I have been using Pytorch for a while now. One question I had regarding backprop is as follows:
let's say we have a loss function for a neural network. For doing backprop, I have seen two different versions. One like:
optimizer.zero_grad()
autograd.backward(loss)
optimizer.step()
and the other one like:
optimizer.zero_grad()
loss.backward()
optimizer.step()
Which one should I use? Is there any difference between these two versions?
As a last question, do we need to specify the requires_grad=True
for the parameters of every layer of our network to make sure their gradients is being computed in the backprop?
For example do I need to specify it for the layer nn.Linear(hidden_size, output_size)
inside my network or it is automatically being set to True by default?

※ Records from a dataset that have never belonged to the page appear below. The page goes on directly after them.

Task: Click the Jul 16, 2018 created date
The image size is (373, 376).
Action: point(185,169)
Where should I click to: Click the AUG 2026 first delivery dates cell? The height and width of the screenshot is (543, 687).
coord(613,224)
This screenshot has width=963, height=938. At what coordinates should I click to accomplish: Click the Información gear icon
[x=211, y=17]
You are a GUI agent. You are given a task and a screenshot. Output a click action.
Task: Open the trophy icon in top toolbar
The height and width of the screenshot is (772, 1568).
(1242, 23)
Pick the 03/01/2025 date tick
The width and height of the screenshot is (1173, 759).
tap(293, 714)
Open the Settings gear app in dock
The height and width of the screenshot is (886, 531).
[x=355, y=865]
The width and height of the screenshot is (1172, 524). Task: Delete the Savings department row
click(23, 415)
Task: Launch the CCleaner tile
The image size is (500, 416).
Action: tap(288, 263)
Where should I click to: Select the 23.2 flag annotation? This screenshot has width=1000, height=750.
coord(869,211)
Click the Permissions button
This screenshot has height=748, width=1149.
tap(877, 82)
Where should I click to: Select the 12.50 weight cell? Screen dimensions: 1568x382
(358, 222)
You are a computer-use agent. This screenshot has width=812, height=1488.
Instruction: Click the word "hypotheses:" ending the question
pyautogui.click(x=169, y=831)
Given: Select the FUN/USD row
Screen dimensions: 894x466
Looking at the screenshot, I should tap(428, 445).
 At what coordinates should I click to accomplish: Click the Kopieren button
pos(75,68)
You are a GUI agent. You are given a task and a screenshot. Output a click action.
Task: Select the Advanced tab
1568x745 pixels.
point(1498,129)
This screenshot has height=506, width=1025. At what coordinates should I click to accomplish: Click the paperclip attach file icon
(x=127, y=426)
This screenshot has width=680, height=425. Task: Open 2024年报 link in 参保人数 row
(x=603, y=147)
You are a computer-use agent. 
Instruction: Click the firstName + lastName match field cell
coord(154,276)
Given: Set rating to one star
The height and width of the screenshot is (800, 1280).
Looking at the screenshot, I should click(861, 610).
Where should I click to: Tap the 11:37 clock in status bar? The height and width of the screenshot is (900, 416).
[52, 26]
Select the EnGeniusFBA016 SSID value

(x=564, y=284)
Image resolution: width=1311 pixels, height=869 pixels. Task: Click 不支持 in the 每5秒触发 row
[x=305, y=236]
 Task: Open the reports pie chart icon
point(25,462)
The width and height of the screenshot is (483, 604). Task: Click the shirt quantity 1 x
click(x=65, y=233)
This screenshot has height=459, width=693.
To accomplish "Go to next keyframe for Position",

so just a quick answer: both autograd.backward(loss)
and loss.backward()
are actually the same. Just look at the implementation of tensor.backward()
(as your loss is just a tensor), where tensor.loss
just calls autograd.backward(loss)
.
As to your second question: whenever you use a prefabricated layer such as nn.Linear
, or convolutions, or RNNs, etc., all of them rely on nn.Parameter
attributes to store the parameters values. And, as the docs say, these default with requires_grad=True
.
Update to a follow-up in the comments: To answer what happens to tensors when they are in a backward pass depends on whether a variable is on the computation path between the "output" and a leaf variable, or not. If not, it is not entirely clear what backprop should compute - after all, the entire purpose is to compute gradients for parameters, i.e., leaf-variables. If the tensor is on that path, all gradients will generally be automatically computed. For a more thorough discussion, see this question and this tutorial from the docs.